Plots of circuses and specific B cells of RBD positive for IgG a, Sequences of the six individuals with clonal relationships represented. Interconnection lines indicate the relationship between antibodies that share V and J gene segment sequences in both IGH and IGL. The purple, green, and gray lines connect clones, clones, and related singles to each other, respectively. b, For each patient, the number of IgG heavy chain sequences (black) analyzed from six individuals at month 694 1.3 (left panel) or month 6.2 after infection (right panel). The number in the inner circle indicates the number of cells that were ordered for each individual indicated above the circle. c, The same as b but showing the combined data of the 6 patients. d, Comparison of the percentage of IgG positive B cells from six individuals at month 1.3 or at month 6.2 after infection. Horizontal bars indicate the mean. Statistical significance was determined by the paired t test.

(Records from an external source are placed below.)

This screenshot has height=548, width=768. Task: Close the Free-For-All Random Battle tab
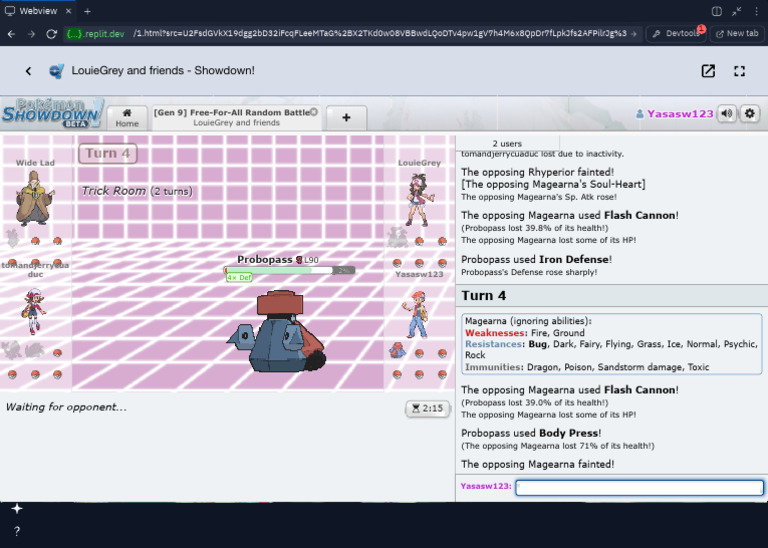[314, 112]
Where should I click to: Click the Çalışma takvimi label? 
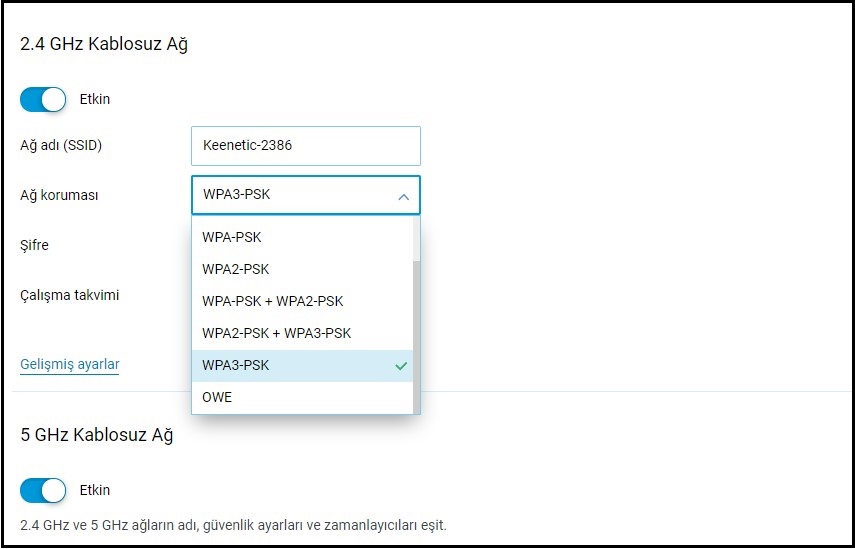click(x=70, y=295)
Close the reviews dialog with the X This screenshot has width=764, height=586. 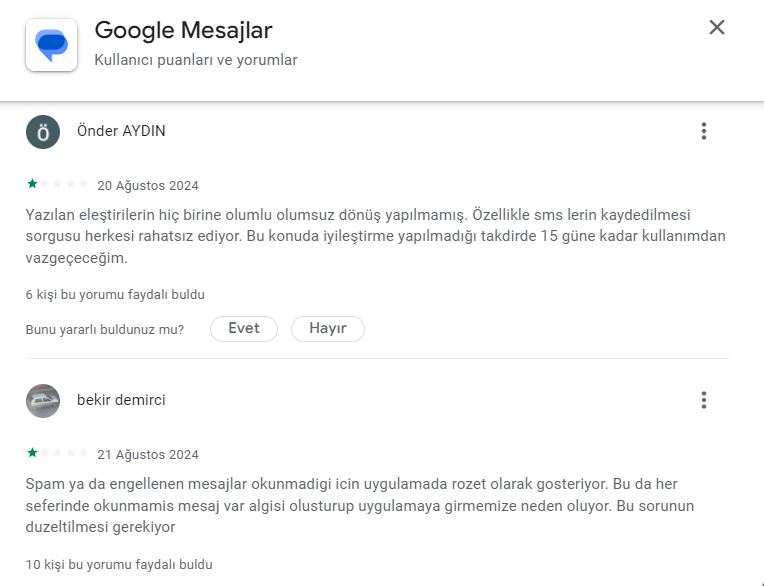(717, 27)
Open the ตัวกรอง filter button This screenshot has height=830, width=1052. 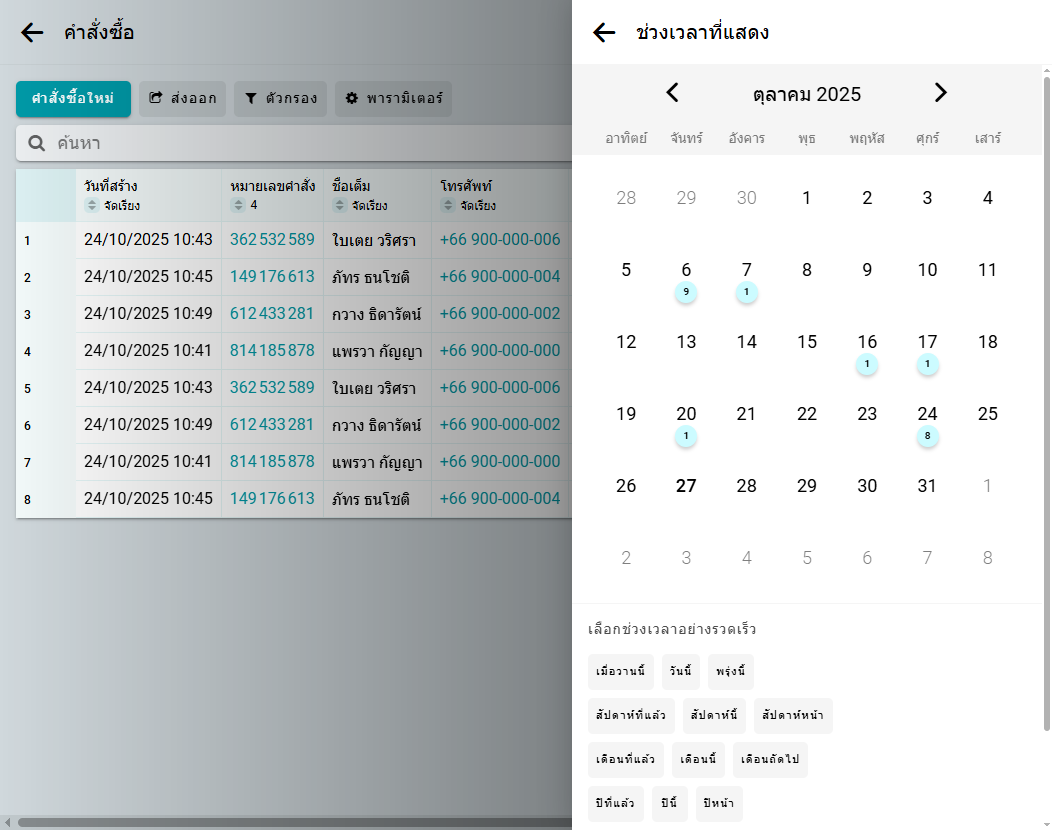(x=280, y=99)
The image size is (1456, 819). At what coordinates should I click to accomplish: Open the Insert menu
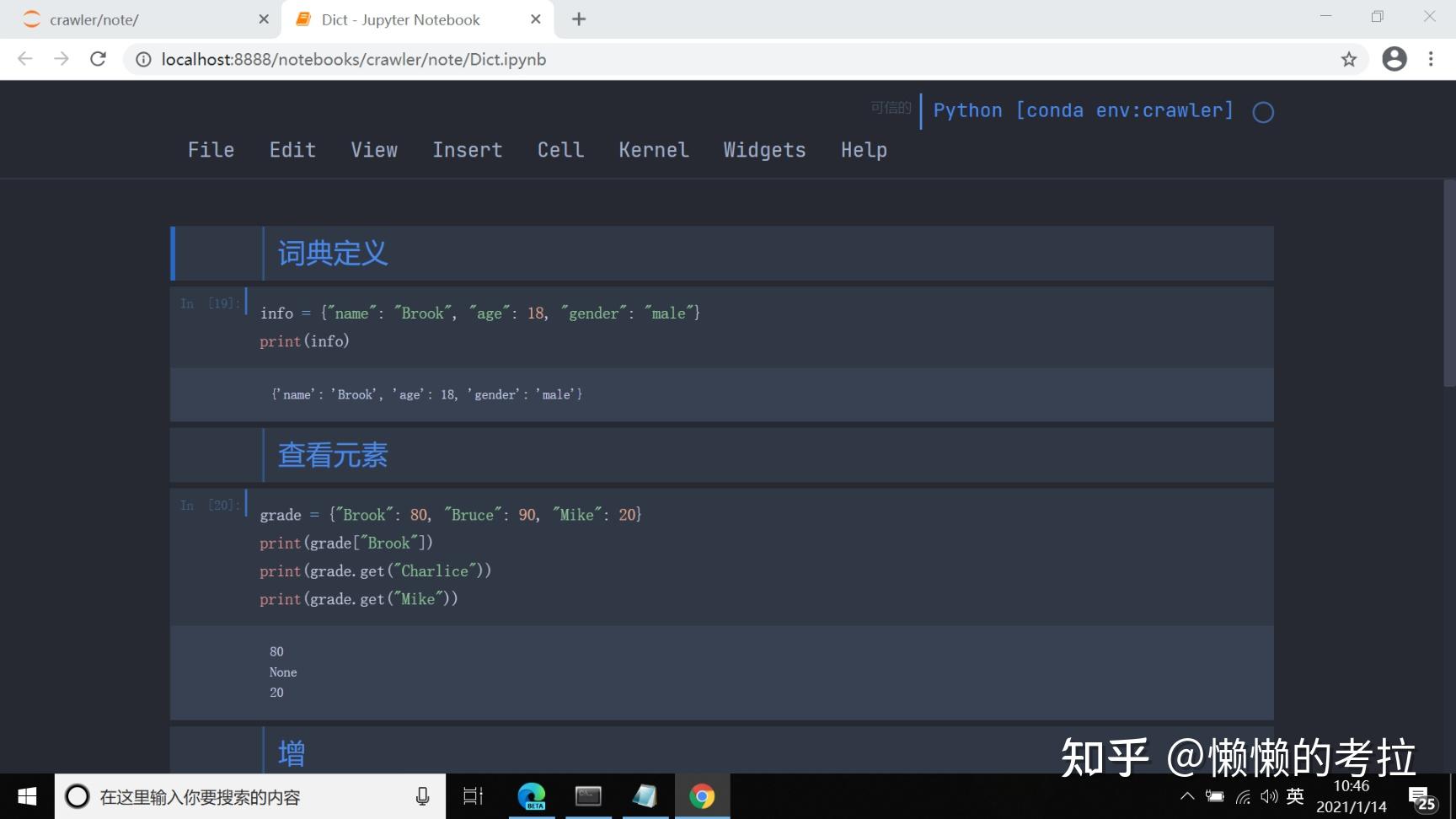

Conclusions and consequences

The researchers found that “memory responses are responsible for protection against reinfection and are essential for effective vaccination.” This evolution of memory B cells occurs between 1.3 and 6.2 months after infection. With the persistent presence of antigens in the form of residual virus, antibodies continue to evolve.

Nussenzweig, said in a statement, “The very good news is that it is highly unlikely that infected people will become ill again for at least six months.” Christian Gaebler, another researcher on the project, said that “our results showed that it is not difficult for our immune system to produce effective antibodies against SARS-CoV-2.” He was also talking about his previous study published in the journal. Nature, in June of this year (2020).

“One of the things that people worry a lot about is what will happen in six months or a year,” Nussenzweig said. “Will people who have recovered from COVID-19 still be protected?” This study shows that the answer may be “yes,” especially for those who had a persistent presence of the virus in their bodies, particularly in the gut, the researchers say.

*Important news

bioRxiv publishes preliminary scientific reports that are not peer-reviewed and, therefore, should not be considered conclusive, guide clinical practice / health-related behavior, or be treated as established information.